We will borrow some sample data from the testcases module and call it graph.

from graphpath.testcases import samples as graph

Simple Queries

Queries against graph can now be executed using the terms of our vocabulary, ex, as follows:

print "Julie's parents are:"
for p in graph>>Node(ex.julie)/Property(ex.parent):
	print p

print "Julie's male ancestors are:"
for a in graph>>Node(ex.julie)//Property(ex.parent)[Class(ex.Male)]:
	print a

Tuple Queries

Queries for related data in graph can be conveniently formed using the projection operator:

for name, initial in graph>>Class(ex.Male) % \
    (Property( ), Node(ex.initial)):
        print name, initial

Using Inference

Inference is used to add implied data, or entailments, to the graph based on rules. For example, if Jane is a parent of Sam then it is implied that Sam is a child of Jane. The rule in this case is the that child property is the inverse of the parent property. It would be tedious to take this into account in every expression, so we add a rule. In more complicated cases, a rule is the only way to handle entailments.

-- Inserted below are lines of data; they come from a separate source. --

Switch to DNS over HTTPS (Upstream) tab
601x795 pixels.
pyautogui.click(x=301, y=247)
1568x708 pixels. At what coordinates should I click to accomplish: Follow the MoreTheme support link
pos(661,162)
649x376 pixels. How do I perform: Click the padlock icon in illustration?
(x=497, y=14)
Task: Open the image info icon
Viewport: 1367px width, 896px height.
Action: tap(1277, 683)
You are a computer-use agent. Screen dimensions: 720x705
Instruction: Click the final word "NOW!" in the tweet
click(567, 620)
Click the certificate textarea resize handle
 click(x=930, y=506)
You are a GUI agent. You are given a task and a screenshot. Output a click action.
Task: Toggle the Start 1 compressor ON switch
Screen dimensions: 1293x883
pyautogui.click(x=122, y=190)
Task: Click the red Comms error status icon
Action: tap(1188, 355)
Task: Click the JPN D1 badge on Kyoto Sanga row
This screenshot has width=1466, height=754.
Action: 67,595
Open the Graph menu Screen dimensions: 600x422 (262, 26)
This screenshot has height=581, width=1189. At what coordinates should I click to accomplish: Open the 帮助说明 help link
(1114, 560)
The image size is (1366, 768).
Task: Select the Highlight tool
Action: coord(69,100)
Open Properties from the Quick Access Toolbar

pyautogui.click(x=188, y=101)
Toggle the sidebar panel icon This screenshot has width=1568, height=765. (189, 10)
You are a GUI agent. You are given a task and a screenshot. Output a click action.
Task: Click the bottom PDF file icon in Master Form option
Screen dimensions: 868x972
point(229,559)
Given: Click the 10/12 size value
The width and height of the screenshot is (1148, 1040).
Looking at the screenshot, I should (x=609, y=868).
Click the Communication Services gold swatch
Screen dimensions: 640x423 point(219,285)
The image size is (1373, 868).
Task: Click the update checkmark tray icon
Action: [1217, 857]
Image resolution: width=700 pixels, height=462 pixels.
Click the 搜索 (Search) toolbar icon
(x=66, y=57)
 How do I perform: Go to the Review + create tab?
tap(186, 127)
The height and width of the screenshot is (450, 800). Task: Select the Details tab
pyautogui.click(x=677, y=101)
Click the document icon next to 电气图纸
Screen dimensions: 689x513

from graphpath.entail import Sandbox, RuleBase
rules = RuleBase()
rules[Property(ex.child)] = ~Property( ex.parent )
augmented = Sandbox( graph, rules)
print "Julie's children are:"
for p in augmented>>Node(ex.julie)/Property(ex.child):
	print p

First a RuleBase is constructed, which acts as a dictionary of rules. The rule relating the child property to the parent property is added to this. The rules are evaluated in a Sandbox. The Sandbox instance augmented conceptually contains all of the contents of the original graph plus the entailments derived from that graph and the rules. However, the entailments are only actually calculated if and when required.